[BEGIN Document segment]

David Bowie and Mick Ronson's infamous Starman performance.

My best mate Jacques is a tremendous writer who keeps his talents far too well hidden for my liking. Occasionally, he will leave behind a nugget of a comment but more often his best stuff comes in texts and e-mails.

This morning he posted a comment in response to the original piece on David Bowie that I typed up as I heard the news yesterday morning. It is far too good to be left there in the hope that some readers may stumble on it and so I’m reproducing it is a stand-alone piece. I think it will resonate with many.


I found it tough to write anything sensible about the passing of DB yesterday. I was truly stunned by the suddenness of it, just as we’d been discussing elsewhere his 69th birthday and the merits of another new album. As with everything the great man did, he moved on to some other cosmos with both style and dignity.

Musically he touched me deeply over the years and he was responsible for a, probably the, genuinely seminal event in my musical education. Starman truly was a magical moment that night it appeared on TOTP. So weird and wonderful that it had many of us kids arguing about it as we played in Primary School the next day. (So memorable, this is one of only 3 or 4 moments I can vividly recall from school in those early years). Of course it wasn’t so much the music we analysed, it was essentially the acceptability of a man looking a bit like a woman, the bending of gender. Fair to say that the argument split along the line of me and the girls versus the farmer boys. The die was cast for me – being a bit weird was okay. (And for the record, if ever I really was doing a Desert Island Discs, Starman is in there first, because that’s where the music began for me.)

It was a formative moment, but I’m not going to pretend that I totally “got” the music then or suddenly became a devotee. Hey, I was seven. But it had made a big impression and I always looked out for that weirdo over the next few years, buying the odd single and wishing the north of Scotland of the time was just a bit (well, a lot) more cosmopolitan.

During the punk years, I made a new friend, let’s call him Graham. He was a music collector the likes of which I had never known before, and he had copies of all the Bowie albums. For the first time, I could enjoy the full breadth of his back catalogue. And what breadth. Genuine pop majesty.

Again though, I still wasn’t a devotee. Loved pretty much all that he’d done at that point, but was ever keen to broaden my musical knowledge and experience, and wasn’t going to waste my life listening to the same old stuff over and over. It’s only now that I look back that I realise just how much of my record/cd collection is influenced directly and indirectly by Bowie. Without whom and all that. He’s always been there – a friendly uncle to turn to in times when you need something reliable, something you can trust to still be the friend you always knew. Something, let’s be honest, brilliant.

I never saw him live. I’m not sad about that. By the time I could, he was mostly playing to massive barns or stadia. Not for me.

And I’ll happily stand by the fact that, FOR ME, he hasn’t made a decent album in 30 years. But those 1970s ones are pretty much perfect. And for that I will always truly love him.

The Queen is dead, long live the Queen.

[END Document segment]
[BEGIN Provided information]

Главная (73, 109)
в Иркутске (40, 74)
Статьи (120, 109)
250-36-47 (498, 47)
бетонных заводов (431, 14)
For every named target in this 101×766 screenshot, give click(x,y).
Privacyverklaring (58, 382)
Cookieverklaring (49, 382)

[END Provided information]
[BEGIN Provided information]

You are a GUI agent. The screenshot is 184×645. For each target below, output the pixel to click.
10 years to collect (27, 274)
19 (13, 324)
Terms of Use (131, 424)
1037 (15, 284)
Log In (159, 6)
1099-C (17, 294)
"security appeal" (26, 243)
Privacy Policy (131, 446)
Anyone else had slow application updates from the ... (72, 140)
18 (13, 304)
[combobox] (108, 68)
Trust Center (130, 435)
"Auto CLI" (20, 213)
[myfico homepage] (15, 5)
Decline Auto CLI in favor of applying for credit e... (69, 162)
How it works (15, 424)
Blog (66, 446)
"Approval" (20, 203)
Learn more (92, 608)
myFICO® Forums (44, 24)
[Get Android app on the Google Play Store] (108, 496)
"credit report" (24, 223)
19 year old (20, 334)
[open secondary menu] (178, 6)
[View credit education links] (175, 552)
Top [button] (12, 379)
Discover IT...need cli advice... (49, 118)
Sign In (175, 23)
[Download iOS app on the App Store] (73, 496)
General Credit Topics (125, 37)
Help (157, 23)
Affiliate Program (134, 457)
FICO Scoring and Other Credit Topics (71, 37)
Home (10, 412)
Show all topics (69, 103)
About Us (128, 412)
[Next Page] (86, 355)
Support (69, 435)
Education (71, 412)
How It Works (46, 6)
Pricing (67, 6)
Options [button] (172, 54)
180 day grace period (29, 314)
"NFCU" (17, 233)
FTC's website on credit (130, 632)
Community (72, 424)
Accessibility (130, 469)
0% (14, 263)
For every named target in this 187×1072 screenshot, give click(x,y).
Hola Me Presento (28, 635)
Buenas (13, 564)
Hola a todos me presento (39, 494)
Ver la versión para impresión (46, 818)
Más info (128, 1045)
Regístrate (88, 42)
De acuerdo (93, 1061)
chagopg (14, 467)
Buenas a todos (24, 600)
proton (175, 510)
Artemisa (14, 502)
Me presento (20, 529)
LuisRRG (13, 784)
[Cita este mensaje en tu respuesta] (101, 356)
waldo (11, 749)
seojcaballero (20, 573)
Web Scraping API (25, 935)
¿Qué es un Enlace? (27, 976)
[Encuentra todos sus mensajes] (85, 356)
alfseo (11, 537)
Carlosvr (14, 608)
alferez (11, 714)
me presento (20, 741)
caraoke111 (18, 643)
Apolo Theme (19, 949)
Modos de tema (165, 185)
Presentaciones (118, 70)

[END Provided information]

**What to do**
Copy out the passage of the piece on David Bowie that begins with the words "My best mate" and ends with "resonate with many.", swapping "tremendous" for "remarkable".

**Result**
My best mate Jacques is a remarkable writer who keeps his talents far too well hidden for my liking. Occasionally, he will leave behind a nugget of a comment but more often his best stuff comes in texts and e-mails.

This morning he posted a comment in response to the original piece on David Bowie that I typed up as I heard the news yesterday morning. It is far too good to be left there in the hope that some readers may stumble on it and so I’m reproducing it is a stand-alone piece. I think it will resonate with many.